Cahill and colleagues also highlight that there is a lack of studies showing whether a reduction in the incidence of bacteraemia as a result of antibiotic prophylaxis translates into a reduction in the incidence of infective endocarditis. Indeed, because the risk of infective endocarditis is extremely low, the number needed to treat would be very high – we estimate it to be several thousand to prevent 1 case of infective endocarditis.
If their advice is followed thousands of patients will be given antibiotics with no chance of benefiting but with the attendant risks of anaphylaxis and increasing antimicrobial resistance.
What is beyond doubt is the worrying and poorly understood long term trend of an increasing incidence of infective endocarditis around the world despite various antibiotic prophylaxis policies. The NICE guideline recommends that the research community needs to design better epidemiological research to understand the causes of this phenomenon and to suggest better preventive strategies - focusing solely on exposure to invasive dental procedures risks distracting that research effort.

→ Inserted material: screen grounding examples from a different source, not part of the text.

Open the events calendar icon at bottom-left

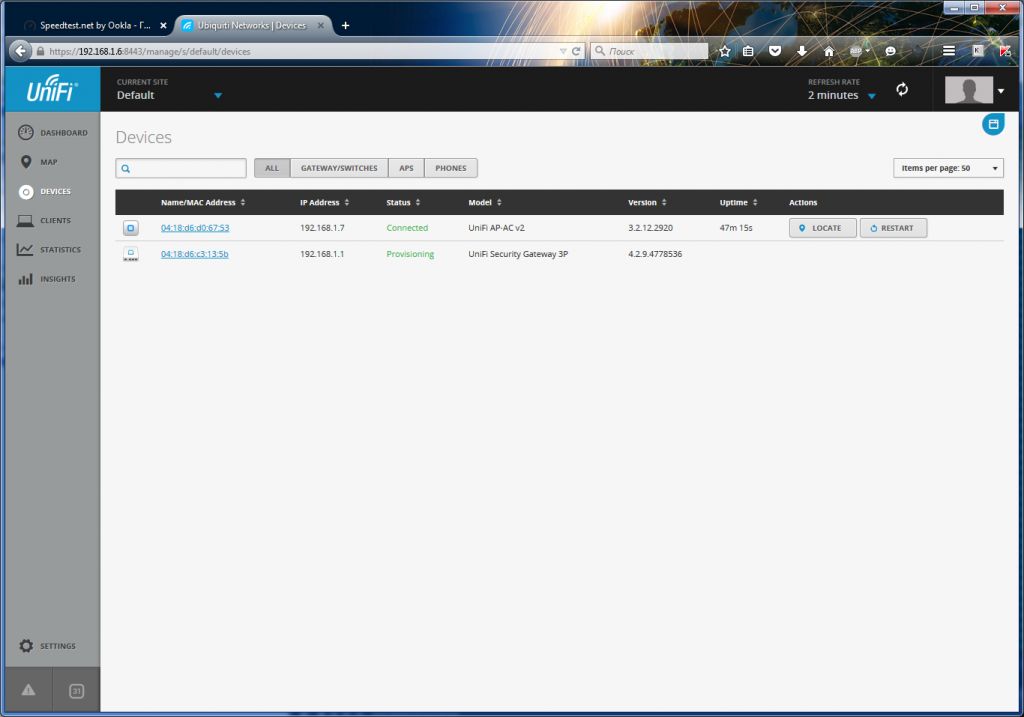[76, 690]
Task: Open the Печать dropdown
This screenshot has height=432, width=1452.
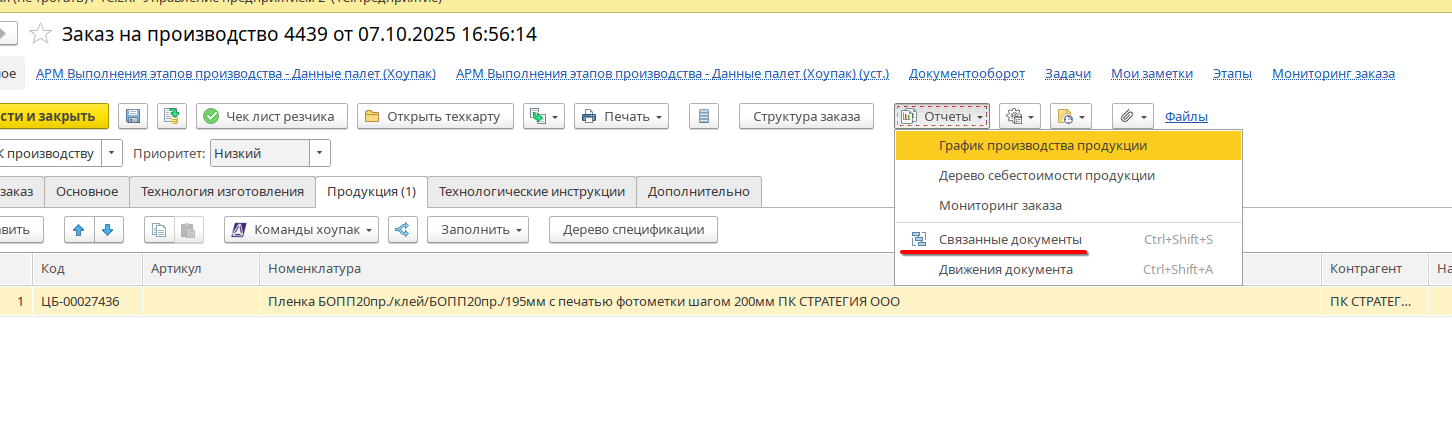Action: tap(625, 116)
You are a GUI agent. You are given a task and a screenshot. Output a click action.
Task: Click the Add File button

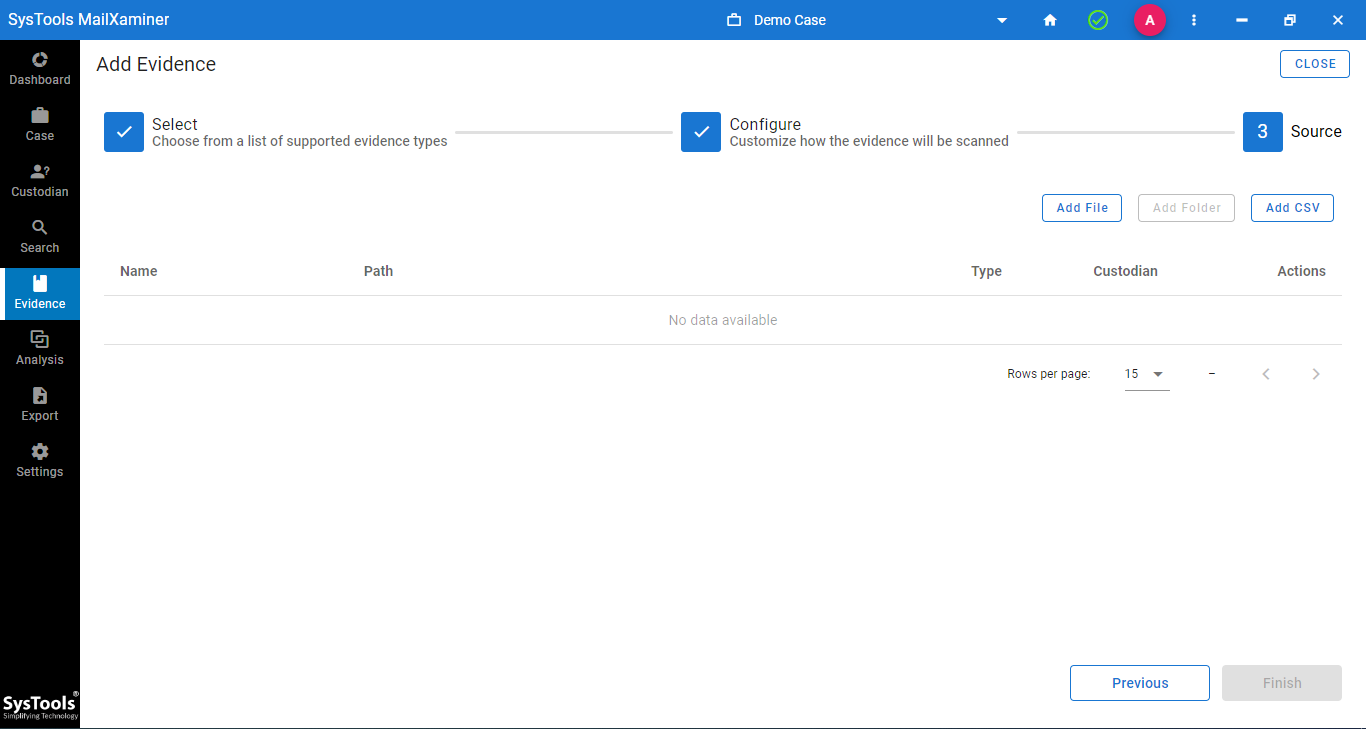(1082, 208)
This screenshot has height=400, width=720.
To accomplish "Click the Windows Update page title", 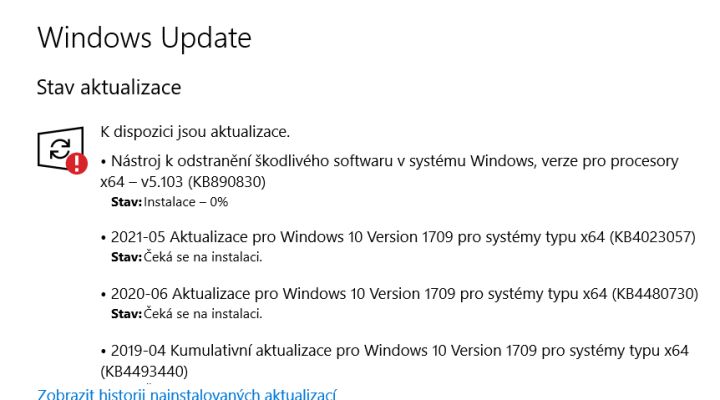I will (144, 38).
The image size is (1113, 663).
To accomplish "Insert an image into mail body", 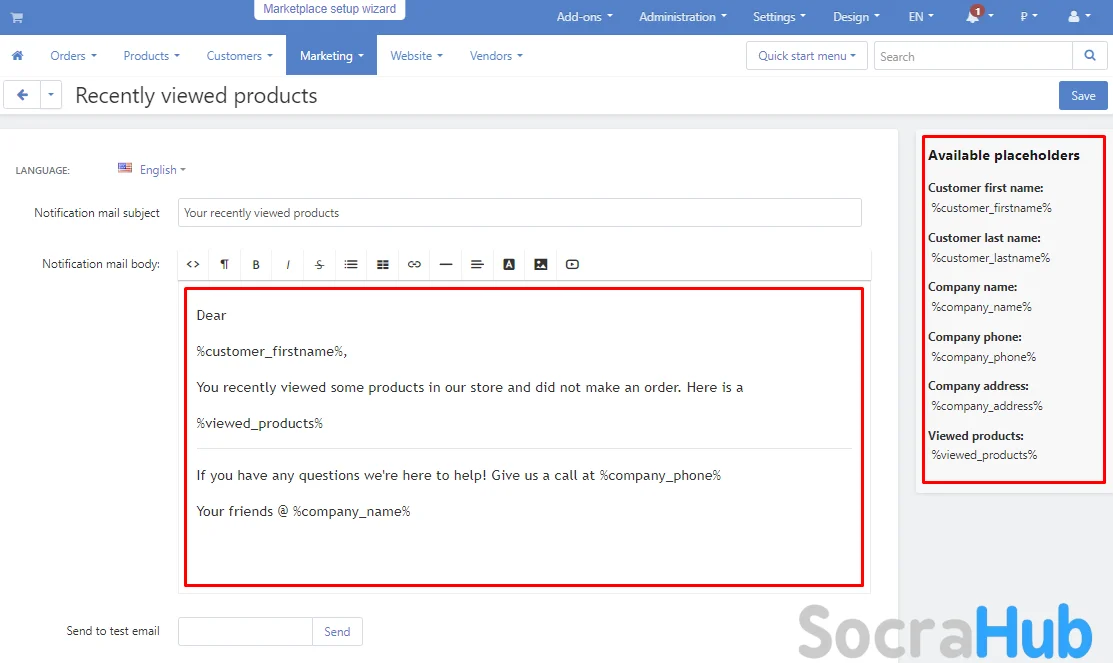I will pyautogui.click(x=540, y=264).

Competing interests: Professor Mark Baker and Dr Philip Alderson are employees of the National Institute for Health and Care Excellence (NICE), in which capacity they have been directly involved in the development and subsequent review of NICE's clinical guideline on prophylaxis for infective endocarditis.
It is interesting to see the same arguments for prophylaxis being re-hashed once again in the face of further lack of evidence of efficacy. In the developing world where a replaced valve is even more valuable because of higher re-do hurdles, the case for a cheap effective intervention is even more persuasive. A pity we have no new evidence of efficacy. Even assuming 50% efficacy and the French streptococcal endocarditis incidence rate, this gives a NNT of around 2000 to prevent one episode.
An interesting confounder which is not often talked about is the possibility of increased bacteraemia in the days leading up to some dental procedures. Patients with a dental abscess might repeatedly wriggle the offending tooth, and it would be fascinating if cohort studies were adequately powered to look at the endocarditis rate by length of pre-intervention symptoms and extent of suboptimal oral hygiene.